> [GIVEN ENTRIES]:
★ ★ ★

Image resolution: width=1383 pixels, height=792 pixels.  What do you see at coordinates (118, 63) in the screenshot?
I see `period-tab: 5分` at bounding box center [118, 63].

★ ★ ★

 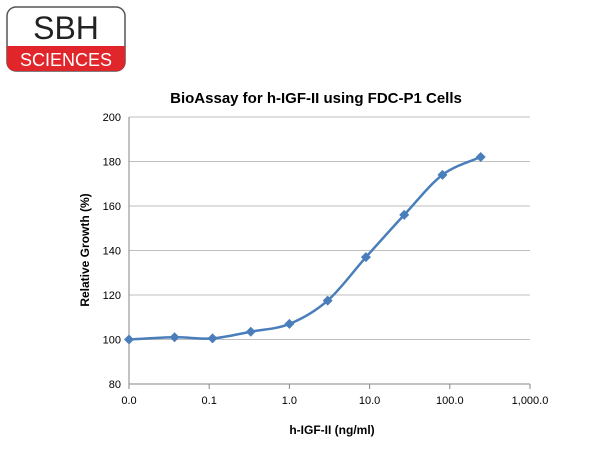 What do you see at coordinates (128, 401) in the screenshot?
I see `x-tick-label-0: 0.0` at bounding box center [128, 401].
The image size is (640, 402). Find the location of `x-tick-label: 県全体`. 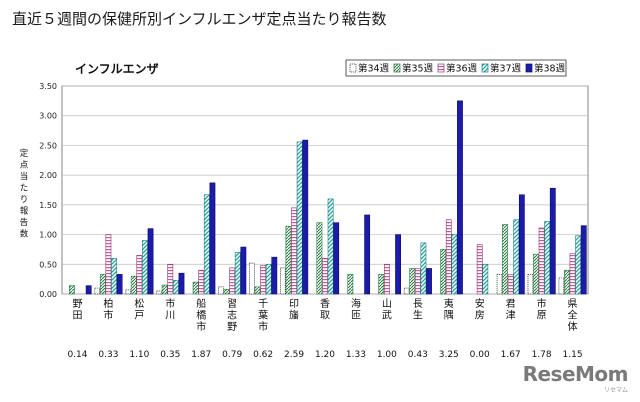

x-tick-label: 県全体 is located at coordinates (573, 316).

★ ★ ★

> [PROBLEM TO WORK ON]:
Swap "resolution" for "size" in the records from the line with "Image resolution: width=1383" up to and including the line with "center [118, 63].". Write out only those lines, leaving everything else unchanged.

> [RESPONSE TO THIS TASK]:
Image size: width=1383 pixels, height=792 pixels.  What do you see at coordinates (118, 63) in the screenshot?
I see `period-tab: 5分` at bounding box center [118, 63].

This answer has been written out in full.